Después de ese año, el país se convirtió formalmente en una república adoptando su nombre actual, República de Irlanda.
'Belfast (en donde estuve viviendo la mayoría del tiempo), me pareció una ciudad que está saliendo de un conflicto por el que tuvo que atravesar durante muchos años.

'Es una ciudad elegante, donde hay un auge de modernización inspirada por el Reino Unido. Hay barrios en donde todavía puedes oler el conflicto entre protestantes y católicos.
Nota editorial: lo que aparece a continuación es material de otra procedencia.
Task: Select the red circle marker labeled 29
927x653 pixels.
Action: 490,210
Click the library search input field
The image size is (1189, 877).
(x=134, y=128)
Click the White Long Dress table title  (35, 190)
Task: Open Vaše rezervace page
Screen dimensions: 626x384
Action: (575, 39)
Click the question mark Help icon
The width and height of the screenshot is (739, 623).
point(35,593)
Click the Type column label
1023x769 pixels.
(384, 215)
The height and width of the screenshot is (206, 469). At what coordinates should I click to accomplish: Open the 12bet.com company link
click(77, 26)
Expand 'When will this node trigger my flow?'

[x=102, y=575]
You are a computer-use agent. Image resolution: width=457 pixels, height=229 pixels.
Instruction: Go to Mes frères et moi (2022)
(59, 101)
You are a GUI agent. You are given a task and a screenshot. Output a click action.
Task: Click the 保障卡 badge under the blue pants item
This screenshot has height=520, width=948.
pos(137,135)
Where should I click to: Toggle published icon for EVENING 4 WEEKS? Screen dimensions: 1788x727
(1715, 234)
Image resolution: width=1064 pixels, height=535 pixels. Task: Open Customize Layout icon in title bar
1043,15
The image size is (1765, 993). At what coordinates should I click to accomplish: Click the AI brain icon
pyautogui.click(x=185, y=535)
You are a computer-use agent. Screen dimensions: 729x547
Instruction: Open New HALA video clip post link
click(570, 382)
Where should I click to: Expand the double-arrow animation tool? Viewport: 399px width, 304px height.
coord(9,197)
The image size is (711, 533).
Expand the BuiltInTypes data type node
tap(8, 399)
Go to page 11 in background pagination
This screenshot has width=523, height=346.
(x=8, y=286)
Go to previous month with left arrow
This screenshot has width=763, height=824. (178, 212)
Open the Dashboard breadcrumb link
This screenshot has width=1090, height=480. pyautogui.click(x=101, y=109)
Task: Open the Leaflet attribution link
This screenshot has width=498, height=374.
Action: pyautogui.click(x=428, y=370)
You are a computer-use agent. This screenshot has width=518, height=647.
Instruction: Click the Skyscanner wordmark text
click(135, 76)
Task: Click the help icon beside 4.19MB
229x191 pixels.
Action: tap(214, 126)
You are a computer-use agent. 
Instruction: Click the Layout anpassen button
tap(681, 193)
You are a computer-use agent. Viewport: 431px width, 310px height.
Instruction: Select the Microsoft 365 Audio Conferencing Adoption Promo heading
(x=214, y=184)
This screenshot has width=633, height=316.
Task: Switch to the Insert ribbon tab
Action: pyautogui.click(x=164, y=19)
Hay barrios que están divididos por muros'.
El enfrentamiento entre protestantes y católicos ha traído graves consecuencias para el pueblo de Irlanda. U2 y The Cramberries tienen canciones sobre el tema.

Con estas características, ¿qué le gusta a Silvia Juliana Rojas de Belfast?
'Me gustan mucho su música y su literatura. Me gusta su gente, la calidez de ésta; su historia, el ambiente universitario, su arquitectura... ¡el verde! Claro que el clima sin lugar a dudas no es el más agradable; llueve demasiado'.

Además del clima poco agradable, hablar de política tampoco resulta pertinente en Belfast. Con un ambiente tan caldeado, se corre el peligro de ofender a alguien.
Claro que con una Guinnes, la posible indiscreción podía quedar superada… o ponerse peor.
'Los irlandeses toman demasiada Guinnes, la cerveza originaria de la República de Irlanda, la más famosa.

'Por ejemplo, van a trabajar y a medio día salen a un pub a tomar unas cuantas cervezas antes de volver al trabajo'.
Nada es poco común. Además, los irlandeses 'son muy cordiales y reciben a todo el mundo de la mejor manera.  Una vez me dijeron ‘fucking’ latin’, pero era un borracho con quien me indigné porque al saber que  era colombiana pensó que estaba cargada con gramos de cocaína por todas partes'.
-¿Y la comida?

'La comida en realidad no es la gran cosa. Espero que ningún irlandés lea ésto pero su plato principal era una especie de puré de papa con una morcilla a la que le tienen un nombre especial'.